Whilst the sauce simmers on low heat, I cook the marinated cobbler in a non stick pan for no more than 4 minutes and remove from heat. The heat of the pan continues to cook the fish and I don’t want the fish to flake when I add it to the curry sauce.
I love mixing up the spices into a familiar concoction, whilst listening to the conversation around the table. Trevor’s design project, Dan’s Big Little City, Hannah’s stories of old mariners and barges.
At the same time I travel back to the moment that I taste the best amok fish curry cooked by Auntie Pow at the Arun restaurant in Siem Riep. I close my eyes to bring up the memory of its flavour and then dip a spoon in the sauce to test the match. I add some fresh organic spinach to change its consistency and some more paprika and turmeric to adjust the flavour. Mission accomplished: the flavour is a match.

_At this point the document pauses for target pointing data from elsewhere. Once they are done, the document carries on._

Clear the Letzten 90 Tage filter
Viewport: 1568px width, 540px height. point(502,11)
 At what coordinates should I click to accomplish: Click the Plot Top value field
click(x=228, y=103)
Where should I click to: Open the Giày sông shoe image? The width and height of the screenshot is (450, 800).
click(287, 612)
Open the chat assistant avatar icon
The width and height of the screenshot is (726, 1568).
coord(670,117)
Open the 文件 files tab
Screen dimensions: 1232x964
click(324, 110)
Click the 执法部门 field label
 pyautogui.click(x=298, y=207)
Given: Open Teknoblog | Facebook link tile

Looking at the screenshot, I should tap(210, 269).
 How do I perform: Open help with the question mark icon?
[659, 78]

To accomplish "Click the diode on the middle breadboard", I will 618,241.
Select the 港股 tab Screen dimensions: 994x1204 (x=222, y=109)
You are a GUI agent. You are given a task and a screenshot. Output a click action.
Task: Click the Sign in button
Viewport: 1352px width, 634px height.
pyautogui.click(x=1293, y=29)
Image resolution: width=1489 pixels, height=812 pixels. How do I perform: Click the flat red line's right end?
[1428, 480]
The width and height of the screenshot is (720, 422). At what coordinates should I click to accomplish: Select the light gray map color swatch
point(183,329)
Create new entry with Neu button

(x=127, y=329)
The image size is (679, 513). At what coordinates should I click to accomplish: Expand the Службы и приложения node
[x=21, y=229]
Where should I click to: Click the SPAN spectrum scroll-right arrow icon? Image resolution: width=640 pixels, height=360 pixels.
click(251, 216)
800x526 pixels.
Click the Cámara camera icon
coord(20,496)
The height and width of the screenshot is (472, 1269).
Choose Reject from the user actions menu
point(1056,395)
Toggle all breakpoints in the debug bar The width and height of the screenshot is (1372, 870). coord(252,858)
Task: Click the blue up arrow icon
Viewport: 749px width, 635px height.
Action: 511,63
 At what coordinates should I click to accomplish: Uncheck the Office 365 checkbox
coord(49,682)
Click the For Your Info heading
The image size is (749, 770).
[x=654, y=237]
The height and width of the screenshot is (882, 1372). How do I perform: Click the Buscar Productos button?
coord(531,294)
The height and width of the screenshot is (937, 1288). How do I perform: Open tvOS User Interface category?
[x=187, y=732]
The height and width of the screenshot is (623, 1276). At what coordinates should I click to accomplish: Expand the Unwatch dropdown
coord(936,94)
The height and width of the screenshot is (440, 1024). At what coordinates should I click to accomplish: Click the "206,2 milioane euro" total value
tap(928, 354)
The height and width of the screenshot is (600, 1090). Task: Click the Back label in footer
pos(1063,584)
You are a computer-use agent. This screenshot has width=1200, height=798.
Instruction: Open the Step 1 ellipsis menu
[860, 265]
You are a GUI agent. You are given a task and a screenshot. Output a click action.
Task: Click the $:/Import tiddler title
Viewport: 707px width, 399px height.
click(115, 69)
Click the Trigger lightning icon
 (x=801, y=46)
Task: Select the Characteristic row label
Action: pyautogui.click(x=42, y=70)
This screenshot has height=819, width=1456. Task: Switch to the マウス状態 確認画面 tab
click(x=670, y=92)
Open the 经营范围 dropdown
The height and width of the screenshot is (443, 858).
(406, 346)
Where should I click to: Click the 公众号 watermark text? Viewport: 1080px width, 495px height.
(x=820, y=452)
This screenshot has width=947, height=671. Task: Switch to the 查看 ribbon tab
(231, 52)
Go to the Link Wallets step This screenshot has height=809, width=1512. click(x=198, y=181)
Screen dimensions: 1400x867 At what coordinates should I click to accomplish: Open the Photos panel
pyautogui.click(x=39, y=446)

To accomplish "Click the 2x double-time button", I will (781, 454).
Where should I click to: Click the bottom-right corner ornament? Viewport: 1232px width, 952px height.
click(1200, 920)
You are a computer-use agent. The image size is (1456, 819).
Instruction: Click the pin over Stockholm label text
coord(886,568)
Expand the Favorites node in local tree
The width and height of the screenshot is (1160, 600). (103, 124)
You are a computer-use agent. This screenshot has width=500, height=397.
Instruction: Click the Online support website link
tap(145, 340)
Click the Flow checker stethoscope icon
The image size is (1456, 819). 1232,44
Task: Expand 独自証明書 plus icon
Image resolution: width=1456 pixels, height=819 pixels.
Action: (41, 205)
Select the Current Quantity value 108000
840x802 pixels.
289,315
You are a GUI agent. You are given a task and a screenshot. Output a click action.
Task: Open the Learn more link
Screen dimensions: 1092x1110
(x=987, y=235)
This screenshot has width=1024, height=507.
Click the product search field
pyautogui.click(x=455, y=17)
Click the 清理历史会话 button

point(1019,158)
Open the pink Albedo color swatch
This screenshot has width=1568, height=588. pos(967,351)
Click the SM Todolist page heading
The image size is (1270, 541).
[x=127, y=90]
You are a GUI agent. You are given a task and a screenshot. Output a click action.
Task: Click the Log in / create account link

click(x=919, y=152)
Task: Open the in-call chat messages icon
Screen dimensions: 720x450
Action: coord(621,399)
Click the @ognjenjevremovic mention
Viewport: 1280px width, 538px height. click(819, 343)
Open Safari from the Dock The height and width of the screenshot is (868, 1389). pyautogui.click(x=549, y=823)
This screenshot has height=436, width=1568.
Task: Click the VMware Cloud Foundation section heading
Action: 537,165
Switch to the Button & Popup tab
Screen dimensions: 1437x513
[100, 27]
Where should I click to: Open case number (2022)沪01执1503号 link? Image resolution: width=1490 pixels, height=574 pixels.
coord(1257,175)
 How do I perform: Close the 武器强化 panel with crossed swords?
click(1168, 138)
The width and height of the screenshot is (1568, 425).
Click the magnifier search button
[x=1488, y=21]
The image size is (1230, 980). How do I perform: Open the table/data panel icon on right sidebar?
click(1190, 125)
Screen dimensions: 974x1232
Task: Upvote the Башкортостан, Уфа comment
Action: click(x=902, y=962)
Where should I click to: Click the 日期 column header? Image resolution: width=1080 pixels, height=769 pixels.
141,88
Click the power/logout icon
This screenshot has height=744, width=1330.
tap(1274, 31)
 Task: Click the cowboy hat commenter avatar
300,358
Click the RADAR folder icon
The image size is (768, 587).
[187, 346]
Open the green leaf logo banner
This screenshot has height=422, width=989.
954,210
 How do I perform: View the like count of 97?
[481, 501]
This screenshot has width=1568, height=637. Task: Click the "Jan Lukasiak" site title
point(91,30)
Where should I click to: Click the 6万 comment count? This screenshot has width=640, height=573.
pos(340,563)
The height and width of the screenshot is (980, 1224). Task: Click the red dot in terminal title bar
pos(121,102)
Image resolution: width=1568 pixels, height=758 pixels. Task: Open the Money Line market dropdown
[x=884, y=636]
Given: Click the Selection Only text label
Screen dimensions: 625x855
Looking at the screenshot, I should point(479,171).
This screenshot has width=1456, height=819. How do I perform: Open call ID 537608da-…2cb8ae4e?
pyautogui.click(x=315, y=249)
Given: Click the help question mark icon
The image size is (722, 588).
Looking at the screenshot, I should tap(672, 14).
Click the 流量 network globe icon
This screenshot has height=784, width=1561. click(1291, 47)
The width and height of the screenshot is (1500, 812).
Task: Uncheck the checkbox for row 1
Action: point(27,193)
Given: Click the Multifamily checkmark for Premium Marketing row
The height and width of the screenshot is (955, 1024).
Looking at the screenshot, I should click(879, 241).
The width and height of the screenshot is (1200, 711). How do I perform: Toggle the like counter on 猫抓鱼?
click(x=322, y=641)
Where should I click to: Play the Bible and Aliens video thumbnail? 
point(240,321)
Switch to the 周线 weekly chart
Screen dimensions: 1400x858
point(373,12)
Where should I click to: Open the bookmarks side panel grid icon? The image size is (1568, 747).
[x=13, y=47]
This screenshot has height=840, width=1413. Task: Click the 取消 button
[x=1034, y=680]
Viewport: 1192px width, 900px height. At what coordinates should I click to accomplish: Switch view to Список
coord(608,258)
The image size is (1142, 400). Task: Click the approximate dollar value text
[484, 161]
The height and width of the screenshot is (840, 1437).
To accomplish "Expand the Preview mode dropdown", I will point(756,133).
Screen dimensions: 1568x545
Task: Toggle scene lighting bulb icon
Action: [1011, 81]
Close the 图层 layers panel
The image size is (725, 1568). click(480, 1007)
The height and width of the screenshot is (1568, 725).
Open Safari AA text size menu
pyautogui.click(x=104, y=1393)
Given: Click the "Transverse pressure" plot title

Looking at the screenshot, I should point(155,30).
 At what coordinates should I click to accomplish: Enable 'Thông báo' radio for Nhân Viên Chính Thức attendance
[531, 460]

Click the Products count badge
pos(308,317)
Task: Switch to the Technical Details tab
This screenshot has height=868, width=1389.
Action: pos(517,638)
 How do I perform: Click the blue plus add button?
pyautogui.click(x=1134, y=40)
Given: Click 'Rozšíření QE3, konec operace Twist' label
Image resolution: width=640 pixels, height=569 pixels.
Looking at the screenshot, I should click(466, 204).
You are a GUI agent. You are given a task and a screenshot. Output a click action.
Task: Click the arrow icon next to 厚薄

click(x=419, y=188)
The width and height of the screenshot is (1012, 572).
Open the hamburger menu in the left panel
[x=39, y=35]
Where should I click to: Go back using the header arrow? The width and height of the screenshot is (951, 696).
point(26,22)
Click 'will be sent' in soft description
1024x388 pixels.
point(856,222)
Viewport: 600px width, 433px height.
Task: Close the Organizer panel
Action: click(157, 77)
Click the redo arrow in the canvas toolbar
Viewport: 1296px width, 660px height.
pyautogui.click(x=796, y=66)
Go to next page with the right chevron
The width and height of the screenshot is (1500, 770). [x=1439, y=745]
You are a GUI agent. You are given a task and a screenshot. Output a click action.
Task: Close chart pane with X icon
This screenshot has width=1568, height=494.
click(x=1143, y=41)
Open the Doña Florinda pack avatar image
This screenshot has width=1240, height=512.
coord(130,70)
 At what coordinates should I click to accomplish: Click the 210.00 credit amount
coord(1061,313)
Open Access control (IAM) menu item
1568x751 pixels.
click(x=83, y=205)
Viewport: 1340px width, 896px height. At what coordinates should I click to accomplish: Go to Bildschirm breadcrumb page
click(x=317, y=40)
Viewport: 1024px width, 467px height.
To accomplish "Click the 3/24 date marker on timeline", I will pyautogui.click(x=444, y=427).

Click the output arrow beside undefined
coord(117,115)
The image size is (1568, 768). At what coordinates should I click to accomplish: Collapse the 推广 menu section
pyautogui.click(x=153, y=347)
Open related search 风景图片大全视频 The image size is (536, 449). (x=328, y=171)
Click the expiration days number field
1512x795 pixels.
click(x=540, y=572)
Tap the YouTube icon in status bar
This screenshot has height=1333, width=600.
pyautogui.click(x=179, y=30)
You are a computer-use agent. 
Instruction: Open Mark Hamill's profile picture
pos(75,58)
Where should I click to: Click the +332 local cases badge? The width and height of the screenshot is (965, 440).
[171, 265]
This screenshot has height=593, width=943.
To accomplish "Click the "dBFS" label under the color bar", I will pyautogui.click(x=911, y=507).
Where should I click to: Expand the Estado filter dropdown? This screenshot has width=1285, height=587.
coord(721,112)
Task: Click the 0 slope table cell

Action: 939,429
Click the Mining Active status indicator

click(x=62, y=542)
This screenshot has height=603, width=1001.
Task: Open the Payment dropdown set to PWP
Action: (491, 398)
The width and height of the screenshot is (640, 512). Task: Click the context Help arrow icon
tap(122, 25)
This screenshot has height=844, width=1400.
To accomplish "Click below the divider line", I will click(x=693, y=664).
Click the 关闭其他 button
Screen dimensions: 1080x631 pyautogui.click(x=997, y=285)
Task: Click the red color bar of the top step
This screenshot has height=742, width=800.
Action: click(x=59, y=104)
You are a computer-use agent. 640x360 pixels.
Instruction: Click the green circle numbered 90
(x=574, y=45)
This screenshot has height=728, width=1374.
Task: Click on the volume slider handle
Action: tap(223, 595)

Dan’s kiss lures me out of the creative bliss. He then whips two eggs and stirs them in the sauce to thicken and complete it. As I add the pre cooked fish we gently stir, cover and remove from the heat.
Hannah’s pear and chocolate tart looks beautifully spread. Slices of pear adorn the chocolate sauce. As we are ready to tuck into our main course, the tart enters the oven for 45 minutes.
Good conversation and new friends broaden our horizons and confirm that the world is a wonderful place to live in. I look at those two unexpected strangers that share their stories and time with us at our intimate gathering. I admire their ventures. I will not reveal anything about Trevor’s design project but I am sure it will be a big and much sought after success. Don’t forget that I would love to test it on my bicycle Trevor!
Hannah’s current job is to interview people and through documenting the lives and work to trace the living history of places. Her work in various interesting documentaries and programmes fascinates me and so does her anthropology background and past work with women with HIV in Africa. Her genuine interest in sustainability, arts and the world makes me hopeful and inspired. And I have not even started on her warmth that wins you over instantaneously.
Dan’s Big Little City project joins our conversation and together with his contagious authenticity and enthusiasm it adds to the recipe of a good night.
Between conversations and stories, we clean up our main course and devour our slices of chocolate and pear tart. We indulge in good food and company and feed on the positive energy. And hoping that our quartet meets again, we part to dream wonderful dreams.